RIASSUNTO
Abstract
The goal of this work is to change the wettability of a carbonate rock from mixed-wet towards water-wet at high temperature and high salinity. Three types of surfactants in dilute concentrations (<0.2 wt%) were used. Initial surfactant screening was done on the basis of aqueous stability at these harsh conditions. Contact angle experiments on aged calcite plates were done to narrow down the list of surfactants and spontaneous imbibition experiments were conducted on field cores for promising surfactants. Secondary waterflooding was conduceted in cores with and without the wettability altering surfactants. It was observed that barring a few surfactants, most were aqueous unstable by themselves at these harsh conditions. Dual surfactant systems, a mixture of a non-ionic and a cationic surfactant increased the aqueous stability. Some of the dual surfactant systems proved very good for wettability alteration and could recover 70-80% of OOIP during spontaneous imbibition.
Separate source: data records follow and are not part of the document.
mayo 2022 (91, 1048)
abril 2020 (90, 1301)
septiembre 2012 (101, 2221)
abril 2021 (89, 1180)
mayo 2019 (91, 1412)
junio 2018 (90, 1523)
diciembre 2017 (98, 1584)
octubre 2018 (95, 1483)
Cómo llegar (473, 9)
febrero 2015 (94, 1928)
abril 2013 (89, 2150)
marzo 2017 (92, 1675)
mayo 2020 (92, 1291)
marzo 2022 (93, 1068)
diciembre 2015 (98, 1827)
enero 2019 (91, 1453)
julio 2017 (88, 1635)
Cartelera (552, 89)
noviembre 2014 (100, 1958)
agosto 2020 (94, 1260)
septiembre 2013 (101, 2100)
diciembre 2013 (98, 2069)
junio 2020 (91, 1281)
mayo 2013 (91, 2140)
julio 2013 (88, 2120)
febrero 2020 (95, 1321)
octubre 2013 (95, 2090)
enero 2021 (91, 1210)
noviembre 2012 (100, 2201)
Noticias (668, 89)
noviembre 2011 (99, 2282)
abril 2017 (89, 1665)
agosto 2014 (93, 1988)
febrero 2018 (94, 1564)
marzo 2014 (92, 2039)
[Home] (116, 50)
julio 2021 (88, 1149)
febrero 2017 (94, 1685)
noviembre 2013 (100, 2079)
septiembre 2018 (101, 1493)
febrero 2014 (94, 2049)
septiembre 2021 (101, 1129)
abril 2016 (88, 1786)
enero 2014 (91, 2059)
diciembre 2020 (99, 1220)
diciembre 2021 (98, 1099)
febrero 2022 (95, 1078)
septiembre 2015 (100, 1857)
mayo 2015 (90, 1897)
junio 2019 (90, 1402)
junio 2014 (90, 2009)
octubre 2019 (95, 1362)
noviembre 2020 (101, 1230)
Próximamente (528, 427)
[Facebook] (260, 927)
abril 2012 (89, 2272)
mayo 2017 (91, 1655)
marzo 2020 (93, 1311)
Secondary waterflooding with the wettability altering surfactant increased the oil recovery over the waterflooding without the surfactants (from 29% to 40% OOIP).
Introduction
Approximately half of the world's discovered oil reserves are in carbonate reservoirs and many of these reservoirs are naturally fractured (Roehl and Choquette 1985). Carbonate reservoirs often have a high degree of heterogeneity and the pore structure is complex. The carbonate rocks are often mixed-wet to oil-wet because of the positive zeta potential of the rock surface, the hardness of the brine and the presence of apshaltenes and organic acids in the oil. Due to microscopic oil trapping and macroscopic bypassing, waterflooding in carbonate reservoirs is often poor (Manrique et. al. 2006). Improved oil recovery from oil-wet, low-permeability carbonate reservoirs is a great challenge.
Reservoir wettability plays an important role during waterflooding. In a water-wet reservoir, the water relative permeability is low and oil relative permeability is high. Most of the oil is produced before water breakthrough; there is very little oil production after water breakthrough. In an oil-wet (or mixed-wet) reservoir, the water relative permeability is high and oil relative permeability is low. Water breaks through early and oil is co-produced with water for many pore volume of water injected. The residual oil saturation depends on wettability with a minimum for a mixed-wettability lower than either strongly water-wet or oil-wet rock (Salathiel et al. 1973, Jadhunandan and Morrow 1995). Reservoir wettability also affects the bypassing of oil in lower permeability zones. In a water-wet medium, water can be imbibed into bypassed zones by capillary forces and reduce bypassing. In oil-wet media, bypassing is expected to be higher because capillary forces discourage water to invade these bypassed zones. The goal of this study is to identify a wettability altering agent that can be added to waterflood which would change wettability and improve oil recovery in a secondary waterflooding in a non-fractured carbonate rock.
There are two main approaches to wettability alteration in originally oil-wet carbonate rocks. The first approach is through a change in the brine ionic composition. Strand et al. (2006, 2008) have shown that addition of sulfate and other potential determining ions can change the wettability of originally oil-wet chalk cores at high temperatures (above 90 °C). Increase in water-wetness was demonstrated by imbibitions of these brines into originally oil-wet chalk cores. It is hypothesized that
sulfate ions replace the adsorbed negatively charged organic acid groups thus making the surface more water-wet. High temperature is important for fast enough kinetics for this ion exchange. Yousef et al. (2010) have shown that diluting the injection brine salinity for a high temperature and high salinity carbonate reservoir improves the wettability towards more water-wet and gives an additional oil recovery of almost 20% over injection of sea brine.